The unease arises among those who do not regard patriotism, or a scepticism towards today’s Russiaphobia, as necessarily ‘gauche’. They are concerned that perception-delimited EU élites, advocating sanctions on Russia and NATO engagement with a nuclear power, will bring disaster to Europe.

The Euro-élites are on a crusade – too highly invested in the emotional charge and euphoria of the Ukraine ‘cause’ to have even considered a Plan ‘B’.

And even if a Plan ‘B’ were to be considered, the EU has less of a reverse-gear than the U.S. The Brussels zeitgeist is set in concrete. Structurally, the EU is incapable of self-reform, or of radically changing course and wider Europe now lacks the ‘vessels’ through which decisive political change can be effected.

Hold onto your hats!

The Dynamics of Escalation: ‘Standing With Ukraine’

Russia-China axis possess food, energy, technology and most of the world’s key resources. History teaches that these elements make the winners in wars

As it dawns on the West that whereas sanctions are deemed capable of bringing countries to their knees, the reality is that such capitulation never has occurred (i.e. Cuba; North Korea; Iran). And, in the case of Russia, it is possible to say that just ain’t going to happen.

Team Biden still has not fully grasped the reasons why.
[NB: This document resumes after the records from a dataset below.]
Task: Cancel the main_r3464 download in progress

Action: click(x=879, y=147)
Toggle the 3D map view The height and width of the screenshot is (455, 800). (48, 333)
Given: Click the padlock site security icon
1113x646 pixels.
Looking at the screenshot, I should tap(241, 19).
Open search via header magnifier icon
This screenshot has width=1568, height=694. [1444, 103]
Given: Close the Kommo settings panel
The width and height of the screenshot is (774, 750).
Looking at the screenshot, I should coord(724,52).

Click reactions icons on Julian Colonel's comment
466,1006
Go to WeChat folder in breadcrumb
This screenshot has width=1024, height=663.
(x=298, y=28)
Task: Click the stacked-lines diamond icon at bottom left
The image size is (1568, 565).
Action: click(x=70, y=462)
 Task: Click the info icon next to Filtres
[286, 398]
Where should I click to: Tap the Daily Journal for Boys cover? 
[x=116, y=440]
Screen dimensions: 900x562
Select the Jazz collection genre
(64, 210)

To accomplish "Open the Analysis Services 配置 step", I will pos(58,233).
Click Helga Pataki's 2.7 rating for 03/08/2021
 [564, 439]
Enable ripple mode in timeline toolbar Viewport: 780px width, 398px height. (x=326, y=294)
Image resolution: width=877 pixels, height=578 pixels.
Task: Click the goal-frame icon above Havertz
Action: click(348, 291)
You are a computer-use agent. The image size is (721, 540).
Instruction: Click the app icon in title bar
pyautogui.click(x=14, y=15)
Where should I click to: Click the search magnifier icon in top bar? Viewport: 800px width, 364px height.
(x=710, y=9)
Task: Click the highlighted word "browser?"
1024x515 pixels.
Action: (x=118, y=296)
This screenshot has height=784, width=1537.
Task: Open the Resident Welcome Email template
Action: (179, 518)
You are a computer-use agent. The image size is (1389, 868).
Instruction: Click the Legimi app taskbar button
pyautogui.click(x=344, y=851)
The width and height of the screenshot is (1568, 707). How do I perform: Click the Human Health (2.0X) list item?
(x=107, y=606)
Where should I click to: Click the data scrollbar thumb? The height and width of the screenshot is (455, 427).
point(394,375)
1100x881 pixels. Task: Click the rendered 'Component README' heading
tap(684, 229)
One point is that they picked precisely the wrong economy to try to collapse via sanctions (Russia has minimal foreign supply lines and oodles of valuable commodities). Biden’s staffers too, have never comprehended the full ramifications of Putin’s monetary jujitsu linking the rouble to gold, and the rouble to energy.

They condescend to Putin’s monetary jujitsu as yet another forlorn strike versus the dollar’s ‘impregnable’ reserve currency status. So they choose to ignore it, and assume that if only the Europeans would take fewer hot showers, wear more woollen jumpers, forego Russian energy, and ‘stand with Ukraine’, the economic collapse finally would materialise. Hallelujah!

The other reason why the West misconstrues the strategic potential of sanctions is that the Russia-China war on western hegemony is assimilated by its peoples to be an existential one. For them, it is not just about taking fewer hot showers (as for Europeans), it is about their very survival – and consequently their pain threshold is much, much higher than the West’s. The west is not going to smoke their challengers out so ridiculously easily.

At bottom, the Russia-China axis possess food, energy, technology and most of the world’s key resources. History teaches that these elements make the winners in wars.

The strategic problem though, is two-fold: Firstly, the window for a Plan ‘B’ de-escalation via a political deal in Ukraine has passed. It is all or nothing now (unless Washington folds). And secondly, albeit in slightly differing context, both Europe and Team Biden have elected to take the stakes sky-high:

The conviction that the European liberal vision faces humiliation and disdain, were Putin to ‘win’, has taken hold. And in the Obama-Clinton-Deep State nexus, it is unimaginable that Putin and Russia still regarded as the author of Russiagate for many Americans, might prevail.

The logic to this conundrum is inexorable – Escalation.

For Biden, whose approval ratings continue to tank, disaster looms in the November mid-terms. The consensus amongst U.S. insiders is that the Democrats are set to lose 60–80 seats in Congress, and a small handful (4 or 5 seats) in the Senate too. Were this to come about, it would not be just a personal humiliation, but would token administrative paralysis for the Democrats until the notional end of Biden’s term.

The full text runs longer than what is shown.